Say the letter name and/or sound aloud for your child and have him/her find the letter on the sheet.

Say a word and have your child find the beginning sound (want to make it harder? have them find the ending sound instead)

Provide a stack of pictures and they say the word and then find the beginning sound.

See… lots of ways to switch it up and help challenge your child with one simple sheet of paper.

# Monday Math– game boards

Games are a great way to work on many different learning skills with children. I love when I can get a lot of learning in and they don’t see it as learning, just as having fun. Today I created a simple game board. I made it in the shape of a snail since we are learning about pond ecosystems this week and the shape of a snail lends itself easily into a game board shape.

I find that children who do not play games at home struggle to count on a game board. They want to count the space they are on as 1 and then the space in front of them as two. If you did this, then every time you roll a 1 you go no where. When I teach children to count on a game board, we start with 0. Zero is the spot you are standing on and 1 is the spot in front of you. This does two things… it gets you to understand how to count on a game board, AND it reinforces counting from zero instead of one.

Here are a few simple ways to use the board to practice math skills.

Simple Version

Start at the snails head. Roll a die on your turn and then move forward that many spaces. The first person to get to the inside of the shell, the finish spot, wins. As we say in class… easy peasy! This skill works on counting forward 0-6, recognizing the common dice configuration of the numbers 1-6, taking turns and playing a game.

Skill based

Create cards that your child can use to practice a skill. I created counting cards with items you would find in a pond ecosystem. The child would draw a card and count the number of items on the card. If he/she gets it correct they then move forward that many spaces. This allows you to practice counting items beyond 6, work on varied configurations of counted objects and much more. If you want to work on numbers higher than 10 you could have the child count the number of items on the card and then if they get it correct roll the die and move according to that so you don’t move through the game too quickly.

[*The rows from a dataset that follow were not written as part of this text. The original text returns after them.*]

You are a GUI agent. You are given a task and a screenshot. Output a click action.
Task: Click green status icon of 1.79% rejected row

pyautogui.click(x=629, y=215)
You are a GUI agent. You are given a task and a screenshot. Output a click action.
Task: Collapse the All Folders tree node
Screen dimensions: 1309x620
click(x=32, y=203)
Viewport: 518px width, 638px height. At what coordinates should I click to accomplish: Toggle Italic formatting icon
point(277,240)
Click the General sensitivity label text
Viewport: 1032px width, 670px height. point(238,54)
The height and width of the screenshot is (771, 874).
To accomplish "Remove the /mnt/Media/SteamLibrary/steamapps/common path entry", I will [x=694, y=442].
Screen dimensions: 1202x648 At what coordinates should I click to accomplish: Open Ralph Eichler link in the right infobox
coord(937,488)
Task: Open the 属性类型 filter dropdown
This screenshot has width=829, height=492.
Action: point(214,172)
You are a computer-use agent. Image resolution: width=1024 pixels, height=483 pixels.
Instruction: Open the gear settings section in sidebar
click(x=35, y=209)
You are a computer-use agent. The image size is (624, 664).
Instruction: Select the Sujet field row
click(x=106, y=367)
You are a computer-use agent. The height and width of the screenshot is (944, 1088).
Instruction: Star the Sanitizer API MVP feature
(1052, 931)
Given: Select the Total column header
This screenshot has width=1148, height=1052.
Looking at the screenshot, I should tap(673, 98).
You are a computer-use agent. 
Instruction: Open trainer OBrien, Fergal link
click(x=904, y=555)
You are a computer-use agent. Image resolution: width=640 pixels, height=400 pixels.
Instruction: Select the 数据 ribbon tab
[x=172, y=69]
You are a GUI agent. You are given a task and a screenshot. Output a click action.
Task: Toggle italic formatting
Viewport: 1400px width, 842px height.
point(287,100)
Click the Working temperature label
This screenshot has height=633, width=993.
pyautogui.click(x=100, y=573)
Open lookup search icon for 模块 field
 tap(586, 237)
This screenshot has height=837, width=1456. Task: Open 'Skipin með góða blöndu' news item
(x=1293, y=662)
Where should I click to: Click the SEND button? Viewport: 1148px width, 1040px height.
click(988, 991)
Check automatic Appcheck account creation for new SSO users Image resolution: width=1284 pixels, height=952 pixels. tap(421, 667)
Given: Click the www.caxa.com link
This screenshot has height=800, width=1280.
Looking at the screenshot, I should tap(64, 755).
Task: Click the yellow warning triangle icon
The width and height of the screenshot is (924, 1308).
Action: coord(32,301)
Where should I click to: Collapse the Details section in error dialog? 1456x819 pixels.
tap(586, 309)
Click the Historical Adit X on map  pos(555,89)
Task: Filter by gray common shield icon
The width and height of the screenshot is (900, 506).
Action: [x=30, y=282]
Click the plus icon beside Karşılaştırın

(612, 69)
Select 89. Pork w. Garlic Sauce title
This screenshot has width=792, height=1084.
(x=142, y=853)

This same game board can be used for any number of skills. Practice letter recognition, matching shapes, and any skill you want. Create game pieces that show the skill you wish to work on and then move around the board as you get the answers correct. You can even do it with various level children by creating different skill cards for each child. So a 3 year old might work on recognizing shapes and colors, a 5 year old might work on counting items from 6-12 and a 7 year old might work on addition facts. This way they are all working on skills they need to practice, can play the same game and have an equal chance of getting the answers correct.